Nach dem Bericht der Anwältin war die Patientin unsicher auf den Beinen, versuchte ihr Gleichgewicht zu halten und "lallte". Anzeichen für einen Anfall, Aufregung oder Selbstmordabsichten habe es aber nicht gegegeben. Eineinhalb Stunden nach dem Besuch der Anwältin war Stefanie Laue tot. Einer Mitteilung der Klinik zufolge starb sie gegen 16 Uhr.

"Damit hätte ich nicht gerechnet", so die Verfahrenspflegerin. Umso weniger, als bei der Patientin bis 14.30 Uhr keinerlei äußere Anzeichen wie Herzschmerzen, Schweißtropfen oder Unwohlsein ersichtlich gewesen seien. Auch hatte die Stationsärztin gegenüber der Anwältin nichts erwähnt von einem lebensbedrohlichen Zustand.
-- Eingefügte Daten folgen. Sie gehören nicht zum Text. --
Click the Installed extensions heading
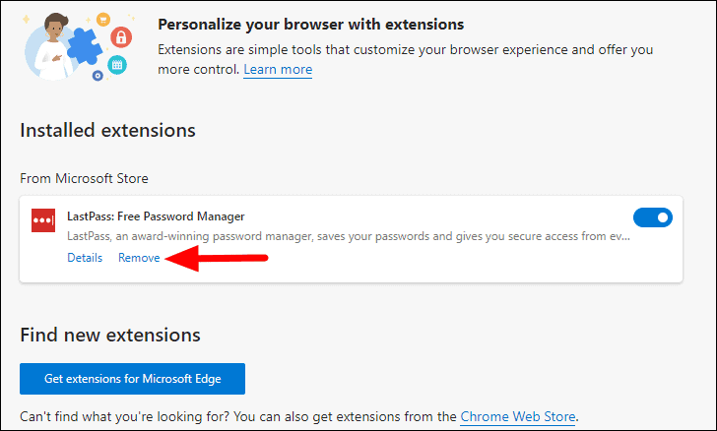717x431 pixels. point(108,131)
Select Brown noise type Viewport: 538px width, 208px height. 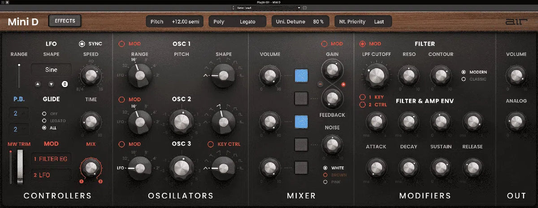[325, 175]
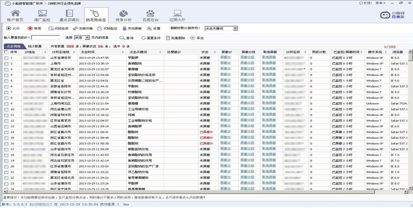
Task: Open the 重点词调价 icon
Action: point(69,16)
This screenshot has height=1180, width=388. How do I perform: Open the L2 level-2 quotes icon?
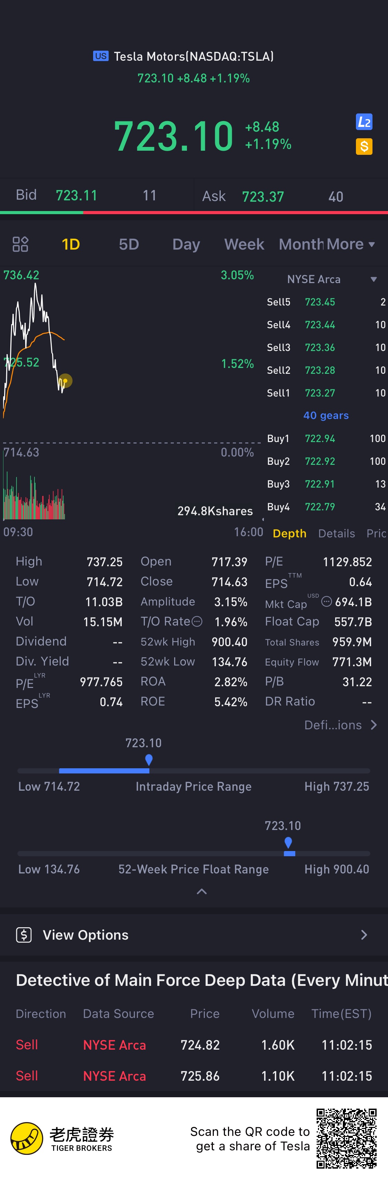coord(364,122)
Zwei Wochen nach dem Tod der Tochter hat jetzt die Mutter Strafanzeige erstattet gegen Unbekannt wegen Verdachts der fahrlässigen Tötung. Jutta Laue arbeitet seit Anfang der siebziger Jahre als Anwältin in Frankfurt, spezialisiert auf Straf- und Familienrecht. Da die Obduktion in der Rechtsmedizin keine plausible Todesursache ergab und auch der behandelnde Oberarzt gegenüber den Angehörigen keine Erklärung hatte, verlangt die Mutter Aufklärung von der Staatsanwaltschaft. Die hat eine toxikologische Nachuntersuchung angeordnet.

Sie soll Aufschluss geben über Art und Umfang der Medikamente, die Stefanie Laue zuletzt erhielt. In der Regel dauert die Expertise Wochen. Da es sich jedoch um einen ungewöhnlichen Todesfall handelt, geht Oberstaatsanwalt Tilmann davon aus, dass schon in Kürze ein Ergebnis vorliegt. Anschließend will die Staatsanwaltschaft einen medizinischen Sachverständigen beauftragen. Er wird klären müssen, ob es unter anderem Hinweise gibt auf ärztliche Behandlungsfehler.
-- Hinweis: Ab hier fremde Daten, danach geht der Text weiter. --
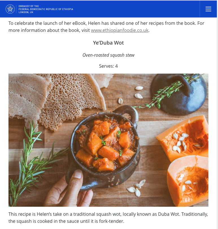Click the Ethiopian star emblem logo

[10, 9]
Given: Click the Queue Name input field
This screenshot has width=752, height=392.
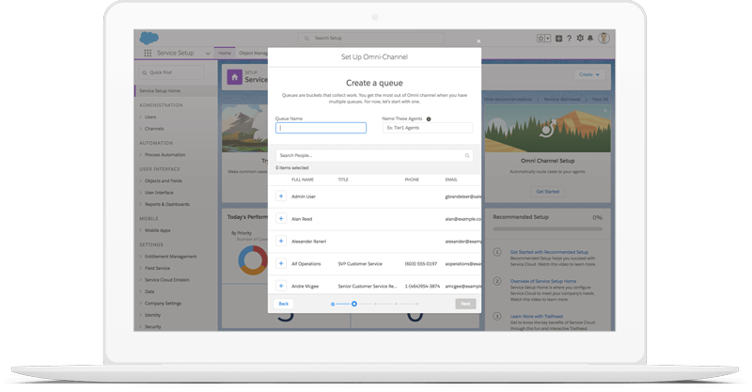Looking at the screenshot, I should point(321,128).
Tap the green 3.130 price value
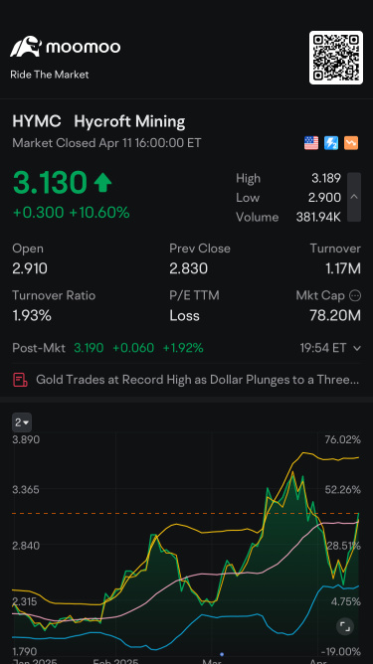The image size is (373, 664). click(x=50, y=183)
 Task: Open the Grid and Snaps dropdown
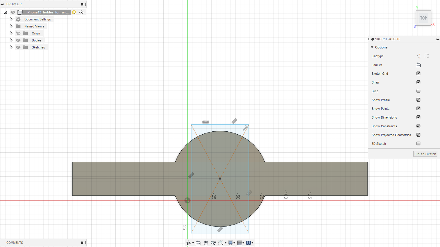coord(240,243)
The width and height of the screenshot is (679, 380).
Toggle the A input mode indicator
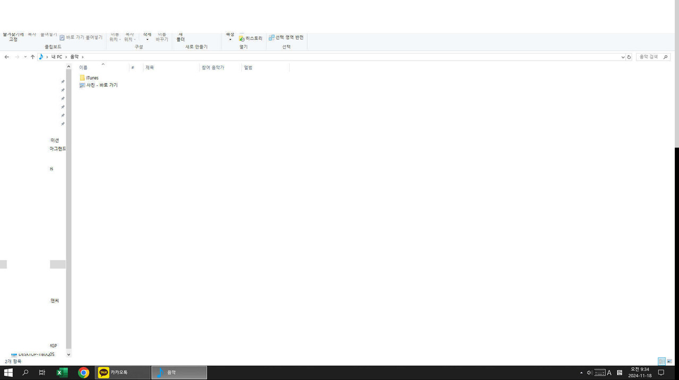(x=609, y=373)
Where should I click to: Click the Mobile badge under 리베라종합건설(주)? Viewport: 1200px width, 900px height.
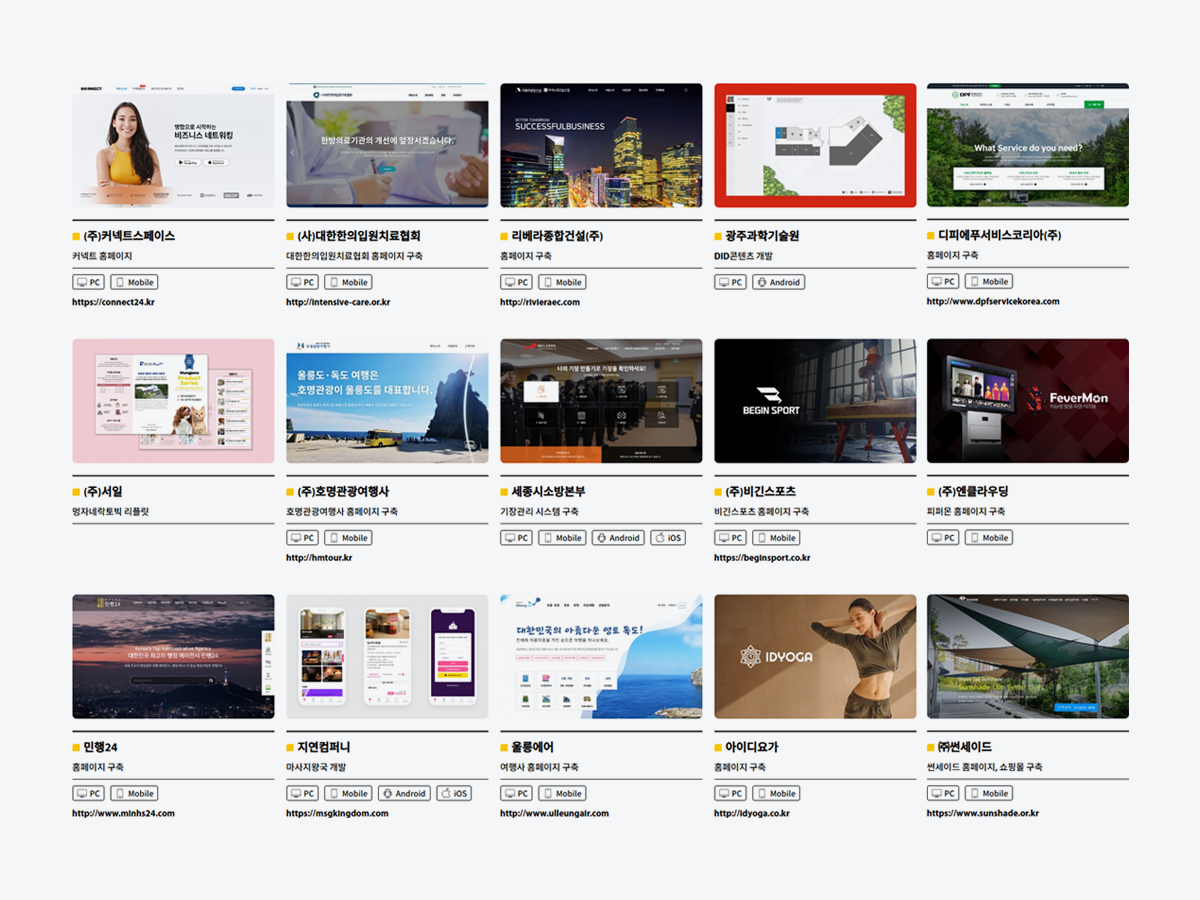point(562,282)
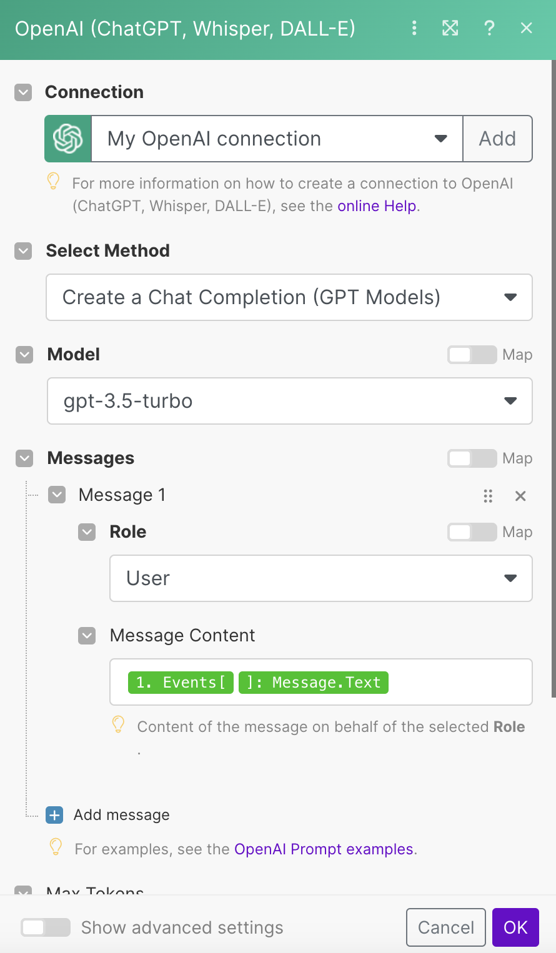The image size is (556, 953).
Task: Open the gpt-3.5-turbo model dropdown
Action: 290,401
Sämtliche Krankenunterlagen der Patientin sind beschlagnahmt worden. Nach erster Durchsicht sollen sie, so der Oberstaatsanwalt, "nicht ganz vollständig sein". So sei der Besuch der Verfahrenspflegerin am Todestag zunächst nicht notiert, sondern erst später eingetragen worden.
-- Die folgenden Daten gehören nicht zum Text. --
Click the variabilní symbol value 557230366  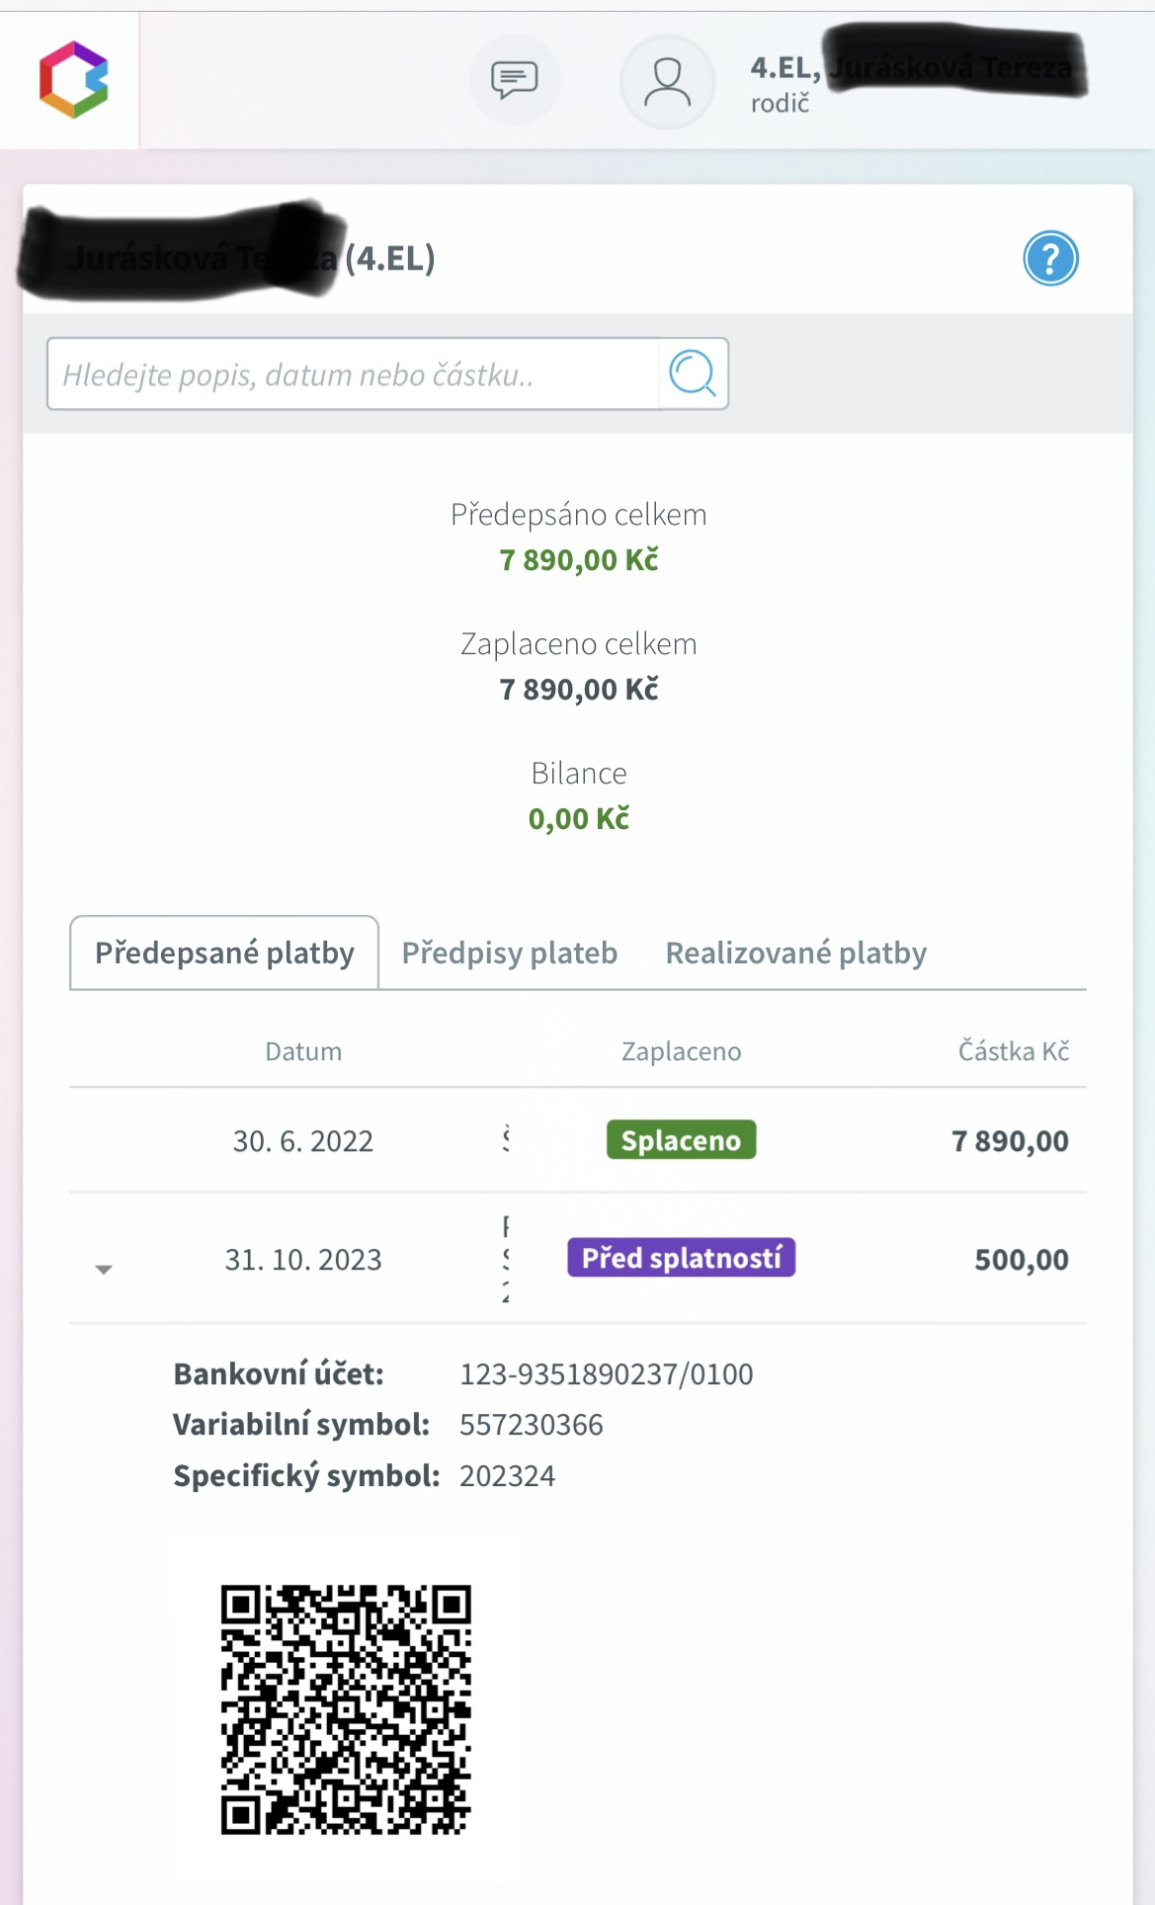[x=531, y=1425]
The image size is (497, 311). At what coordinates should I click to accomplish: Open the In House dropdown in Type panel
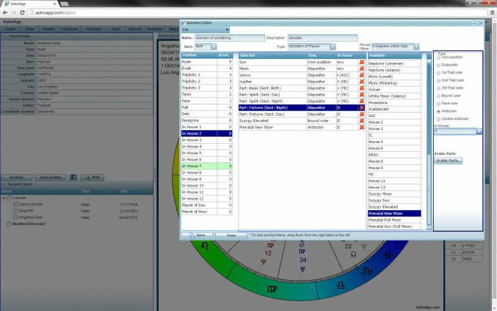[x=479, y=131]
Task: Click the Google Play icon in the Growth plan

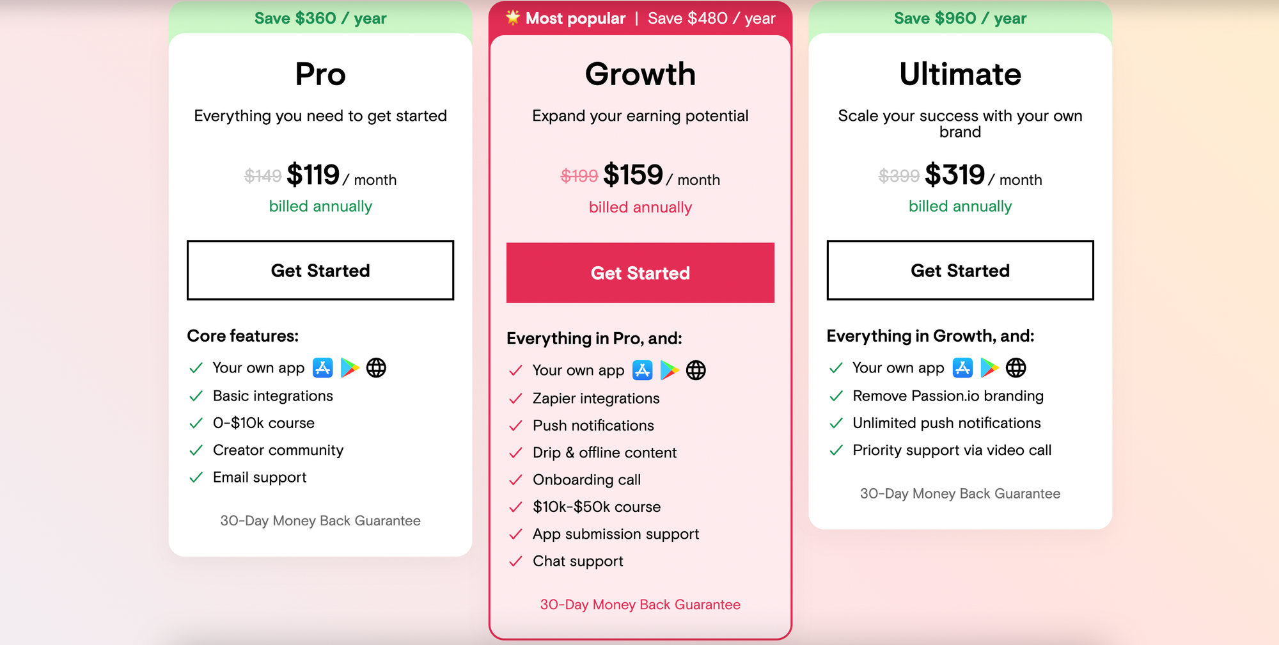Action: coord(670,370)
Für die Mutter, die mit Einleitung des Ermittlungsverfahrens als Nebenklägerin auftreten will, stellt sich die Frage, ob Stefanie ordnungsgemäß behandelt wurde. Allein die ungewöhnlich lange Dauer der Unterbringung, die erneut verlängert werden sollte, lassen Zweifel bei ihr aufkommen. Sind "falsche" Medikamente gespritzt worden, womöglich unter Zwang, war die Dosis zu hoch? Ebenso sei zu klären, ob die Patientin, nachdem sie bereits "lallte" und sich kaum mehr auf den Beinen halten konnte, nicht ständig hätte überwacht werden müssen.

Für eine Stellungnahme war der Chefarzt im Bereich der geschlossenen Station, Professor Konrad Maurer, am Donnerstag nicht zu erreichen. Gegenüber der Mutter hatte er zu Beginn der Behandlung erklärt: "Auf schizophrene Psychosen sind wir spezialisiert."